Transfer proving consists of testing a meter against a reference meter of known accuracy. The meter being tested is removed from the pipeline from which it is installed and then installed in series with a reference meter. Air is passed through both meters and volume readings are compared to evaluate the accuracy of the gas turbine meter being tested. The removal of the gas turbine meter being tested from the pipeline interrupts the normal service of the meter. Additionally, the accuracy evaluation cannot account for the possible effects of flow disturbances within the pipeline on the accuracy of the meter. Most transfer provers calibrate meters at atmospheric pressure since elevated pressure transfer provers are very costly to own or lease. Additionally, air is the test fluid. Thus, changes in accuracy resulting from pipeline pressure or gas composition are not accounted for when using a transfer prover at atmospheric pressure. Furthermore, the capacity of most transfer provers is inadequate for testing larger turbine meters.
A more recent development has sought to minimize or avoid a need for proving gas turbine meters by compensating for inaccuracies which occur in their operation. This development consists of a gas turbine meter which uses two rotors mounted in close proximity to each other so that they interact fluid dynamically. The basic principle of operation is that meter accuracy and changes in meter accuracy are proportional to the deflected angle of fluid exiting a measuring rotor.
A downstream sensing rotor senses and responds to changes in the exit angle of fluid from turbine blades of the measuring rotor so that the difference in rotor speeds remains constant. The sensing rotor and the associated electronic circuitry are not designed to measure accuracy of the meter, but to automatically adjust the electronic output so that the output of the meter is theoretically 100% accurate. The amount of adjustment required to maintain 100% accuracy is provided for determining the relative change in condition of the meter from its initial calibration. Meters of this type are described in U.S. Pat. No. 4,286,471 Lee, et al. and U.S. Pat. No. 4,305,281 Lee, et al.

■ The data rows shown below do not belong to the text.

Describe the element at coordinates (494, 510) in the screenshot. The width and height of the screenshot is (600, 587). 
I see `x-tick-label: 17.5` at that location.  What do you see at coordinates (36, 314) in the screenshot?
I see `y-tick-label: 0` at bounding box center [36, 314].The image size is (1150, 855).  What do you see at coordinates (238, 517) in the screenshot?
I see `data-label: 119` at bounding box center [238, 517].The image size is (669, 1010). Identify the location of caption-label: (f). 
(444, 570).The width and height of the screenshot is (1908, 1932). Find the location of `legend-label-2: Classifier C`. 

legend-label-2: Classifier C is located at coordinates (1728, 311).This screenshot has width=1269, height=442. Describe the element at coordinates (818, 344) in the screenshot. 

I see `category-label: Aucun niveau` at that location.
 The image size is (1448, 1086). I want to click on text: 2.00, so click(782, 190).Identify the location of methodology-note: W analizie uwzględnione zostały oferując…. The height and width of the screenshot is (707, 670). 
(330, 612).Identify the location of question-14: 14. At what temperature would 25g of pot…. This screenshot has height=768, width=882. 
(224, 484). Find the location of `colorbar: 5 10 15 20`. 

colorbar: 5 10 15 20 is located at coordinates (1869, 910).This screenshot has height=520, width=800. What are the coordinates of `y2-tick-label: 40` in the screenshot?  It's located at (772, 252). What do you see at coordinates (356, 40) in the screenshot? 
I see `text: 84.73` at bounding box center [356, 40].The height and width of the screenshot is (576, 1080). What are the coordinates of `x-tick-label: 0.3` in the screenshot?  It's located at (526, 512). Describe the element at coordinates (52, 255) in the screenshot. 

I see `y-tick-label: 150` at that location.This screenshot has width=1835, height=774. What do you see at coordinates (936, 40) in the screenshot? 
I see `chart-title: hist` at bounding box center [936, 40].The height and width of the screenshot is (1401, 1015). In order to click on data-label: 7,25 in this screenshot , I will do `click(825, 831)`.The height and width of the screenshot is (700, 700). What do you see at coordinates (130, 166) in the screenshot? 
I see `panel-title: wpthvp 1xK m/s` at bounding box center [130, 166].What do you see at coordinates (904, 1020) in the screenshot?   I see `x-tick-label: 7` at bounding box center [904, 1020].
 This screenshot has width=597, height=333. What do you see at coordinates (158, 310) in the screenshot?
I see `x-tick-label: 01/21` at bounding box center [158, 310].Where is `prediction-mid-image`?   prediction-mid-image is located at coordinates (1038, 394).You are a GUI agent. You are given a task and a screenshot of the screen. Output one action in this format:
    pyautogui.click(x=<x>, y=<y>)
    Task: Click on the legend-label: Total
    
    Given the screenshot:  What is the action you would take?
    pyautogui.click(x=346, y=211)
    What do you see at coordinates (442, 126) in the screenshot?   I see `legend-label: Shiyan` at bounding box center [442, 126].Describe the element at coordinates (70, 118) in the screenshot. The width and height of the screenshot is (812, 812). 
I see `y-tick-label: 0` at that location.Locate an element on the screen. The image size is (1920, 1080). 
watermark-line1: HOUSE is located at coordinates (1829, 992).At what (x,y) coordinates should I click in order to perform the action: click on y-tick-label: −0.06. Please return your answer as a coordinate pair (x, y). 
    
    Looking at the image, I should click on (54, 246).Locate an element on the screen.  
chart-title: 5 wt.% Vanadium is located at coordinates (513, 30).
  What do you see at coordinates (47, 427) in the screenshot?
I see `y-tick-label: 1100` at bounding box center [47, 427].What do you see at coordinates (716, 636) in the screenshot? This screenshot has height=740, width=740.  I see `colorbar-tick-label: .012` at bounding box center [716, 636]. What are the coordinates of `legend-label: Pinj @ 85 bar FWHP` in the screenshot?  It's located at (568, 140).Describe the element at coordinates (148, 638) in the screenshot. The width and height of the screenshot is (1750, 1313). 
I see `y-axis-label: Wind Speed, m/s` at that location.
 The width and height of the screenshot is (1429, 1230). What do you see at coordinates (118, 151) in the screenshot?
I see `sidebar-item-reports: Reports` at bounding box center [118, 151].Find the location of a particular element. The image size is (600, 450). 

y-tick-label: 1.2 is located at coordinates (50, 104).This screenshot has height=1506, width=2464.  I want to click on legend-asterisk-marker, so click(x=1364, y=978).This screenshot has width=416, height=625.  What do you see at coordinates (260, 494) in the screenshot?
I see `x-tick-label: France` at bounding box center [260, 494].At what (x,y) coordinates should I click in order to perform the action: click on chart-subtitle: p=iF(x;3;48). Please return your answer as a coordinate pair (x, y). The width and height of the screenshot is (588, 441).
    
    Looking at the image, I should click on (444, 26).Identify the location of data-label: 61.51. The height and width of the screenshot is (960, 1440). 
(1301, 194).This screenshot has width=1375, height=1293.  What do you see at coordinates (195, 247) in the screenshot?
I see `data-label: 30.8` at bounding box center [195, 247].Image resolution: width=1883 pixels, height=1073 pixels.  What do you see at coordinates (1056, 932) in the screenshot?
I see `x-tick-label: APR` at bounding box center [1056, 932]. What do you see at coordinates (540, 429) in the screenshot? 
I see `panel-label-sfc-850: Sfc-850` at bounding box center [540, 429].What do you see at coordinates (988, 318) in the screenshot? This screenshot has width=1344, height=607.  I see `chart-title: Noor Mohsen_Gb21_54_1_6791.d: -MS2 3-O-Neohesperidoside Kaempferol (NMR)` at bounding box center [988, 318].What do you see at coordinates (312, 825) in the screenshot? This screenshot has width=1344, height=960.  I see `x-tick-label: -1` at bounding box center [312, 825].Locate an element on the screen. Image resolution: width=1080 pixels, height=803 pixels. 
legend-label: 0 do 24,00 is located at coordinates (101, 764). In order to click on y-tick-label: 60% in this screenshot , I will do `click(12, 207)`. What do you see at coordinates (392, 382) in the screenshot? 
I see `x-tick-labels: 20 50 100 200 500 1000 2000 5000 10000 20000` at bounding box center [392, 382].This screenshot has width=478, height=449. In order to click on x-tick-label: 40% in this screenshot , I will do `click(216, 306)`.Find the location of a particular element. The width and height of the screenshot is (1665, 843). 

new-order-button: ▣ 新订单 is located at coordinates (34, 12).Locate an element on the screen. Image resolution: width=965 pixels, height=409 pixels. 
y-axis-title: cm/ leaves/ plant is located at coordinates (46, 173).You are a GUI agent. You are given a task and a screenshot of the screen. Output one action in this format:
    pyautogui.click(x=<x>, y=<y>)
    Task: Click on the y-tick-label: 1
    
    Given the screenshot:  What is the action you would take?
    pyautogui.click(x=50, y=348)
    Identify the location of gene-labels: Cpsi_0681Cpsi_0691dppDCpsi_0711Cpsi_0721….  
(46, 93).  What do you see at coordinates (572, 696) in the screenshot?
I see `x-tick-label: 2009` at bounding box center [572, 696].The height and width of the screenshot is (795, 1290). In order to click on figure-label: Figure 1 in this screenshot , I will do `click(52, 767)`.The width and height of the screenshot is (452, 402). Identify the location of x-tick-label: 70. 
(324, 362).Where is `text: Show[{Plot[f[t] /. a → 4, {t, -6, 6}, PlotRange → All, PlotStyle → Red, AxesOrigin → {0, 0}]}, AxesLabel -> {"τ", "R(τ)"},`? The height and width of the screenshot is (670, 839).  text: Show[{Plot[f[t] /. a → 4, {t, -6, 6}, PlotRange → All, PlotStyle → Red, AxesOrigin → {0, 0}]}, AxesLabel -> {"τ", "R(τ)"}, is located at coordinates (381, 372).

However, the design of this type of turbine meter assumes that the system is functioning correctly. If a malfunction exists that results in incorrect flowrates, a customer would not be aware of the problem. Additionally, because the rotors are fluid dynamically coupled, a complete failure of one rotor due to friction or clogging will render the meter inoperative. Furthermore, the rangeability of this gas turbine meter, that is the ratio of maximum to minimum capacity, is reduced approximately 33% from a conventional turbine meter due to the small sensing rotor blade angle and a necessity for fluid dynamic interaction between the two rotors.
Thus, there still remains a need in the natural gas industry for some means or method of rapidly and accurately proving gas turbine meters in gas pipelines under actual operating pressures and temperatures without removing the meters form the pipelines and without interrupting normal service of the meter.